When was the last time you were confined to a place for four days, without an internet connection, with virtually no television, and had four children as your only companions? Well, this is precisely the situation I am in. How I ended up in such a place is a long story — one that I must save for another time — but here I am, in this unfamiliar place with four kids to keep me company.

The closest internet connection that I can use is in a coffee shop at least 20 kilometres away and whilst there is a TV, there are no channels I care for. Thankfully, I have a pen and a diary to record my thoughts!

Four eager faces look up expectantly at me, and I don’t think I can come up with yet another exciting game or a good story to tell. Moreover, boredom is enveloping me like a particularly overwhelming cloud of dreariness and I long for some enjoyment.

The children insist on playing in the playground outside and I reluctantly follow them outdoors. In any case, I have nothing better to do.

As I wander listlessly out to the playground, an abandoned bicycle catches my eye. I get on the seat and try to pedal ahead and much to my surprise I can still find my balance. I move uncertainly ahead and soon notice that the rear wheel is deflated and hence give it up, but I make a mental note that I will start cycling again. Although I wonder how, as a child, I never noticed that the seat is rather hard and unfriendly!
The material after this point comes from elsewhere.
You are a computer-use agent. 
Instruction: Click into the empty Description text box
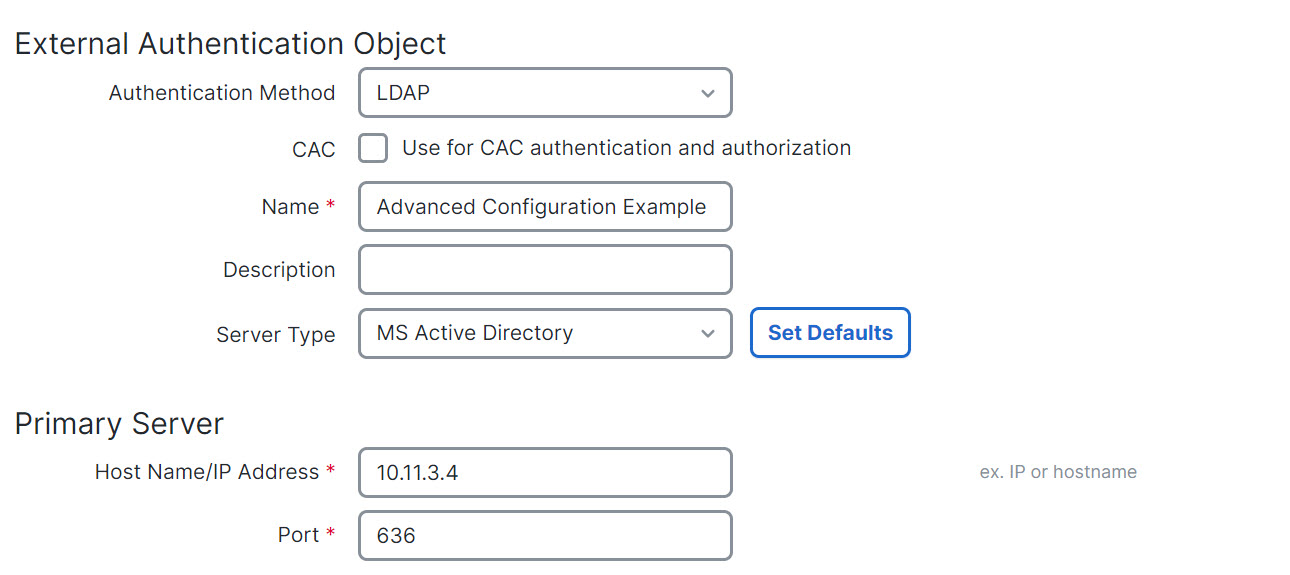(545, 270)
I cautiously climb onto the trampoline next, and once my legs get used to its bouncy surface, I jump as high as I can. It’s a great feeling and I fall a couple of times too, and because I fall on the trampoline, I spring up in the air in an awkward sitting position but thankfully I don’t get injured. The little ones around me (two of them my own) laugh at me, and I laugh right with them.

Maybe those play areas featuring colourful bouncing castles for children should have separate trampolines for adults as well, because, seriously, they’re fun.

A few minutes later I am sliding down the slide — but I don’t go more than a couple of times because the slide is not quite as slippery as I had hoped, and to be honest I’m slightly afraid that the whole structure with stairs and tunnels and slides might give way. After all I am… err… slightly overage. Next I test the strength of the push swing by pulling the chains and happy that the swing responds in a satisfactory manner to my relentless pulling, I promptly sit on it. As the swing goes high up in the air, I feel light and liberated as though I were flying.

Pretty soon I’m looking back at my childhood wistfully, marvelling at how quickly it slipped away. I am transported into another era when things were rather different and I had no responsibilities weighing upon my shoulders. When I could play in the sun for hours or create my own world with a new language and new games. When I could simply run for the joy it brought, happy and carefree as the wind rushed through my hair.

But then, I debate with myself that being of tender age is not all fun and amusement. You get piles of tedious homework, you can’t reach the top-most shelf and you get told off by older siblings (I still do, but that’s another matter) and by eighth grade you have to endure a nightmare-inducing phenomenon called calculus. What’s more, you need permission for everything, be it playing on the swings, using the internet or just going out with friends.

Fragile egos and even more fragile hearts characterise the age that follows soon after when one appears suspended midway between childhood and adulthood. Whilst one’s carefully rehearsed casual swagger might be just right, beneath that apparent poise is a sea of self-doubt and one is constantly looking for acceptance amongst peers. The worst part is that you think you know everything when in reality you are a bit of an ignoramus.

Like the inimitable Mark Twain once commented, “When I was a boy of 14, my father was so ignorant I could hardly stand to have the old man around. But when I got to be 21, I was astonished by how much he'd learnt in seven years.”

Thankfully, the longing of wanting to go back at least a decade is over before long, but as I sit writing this after the better part of an hour spent in the playground, I have to say I have discovered an effective way of battling boredom, baby-sitting and working off calories: try being a kid again.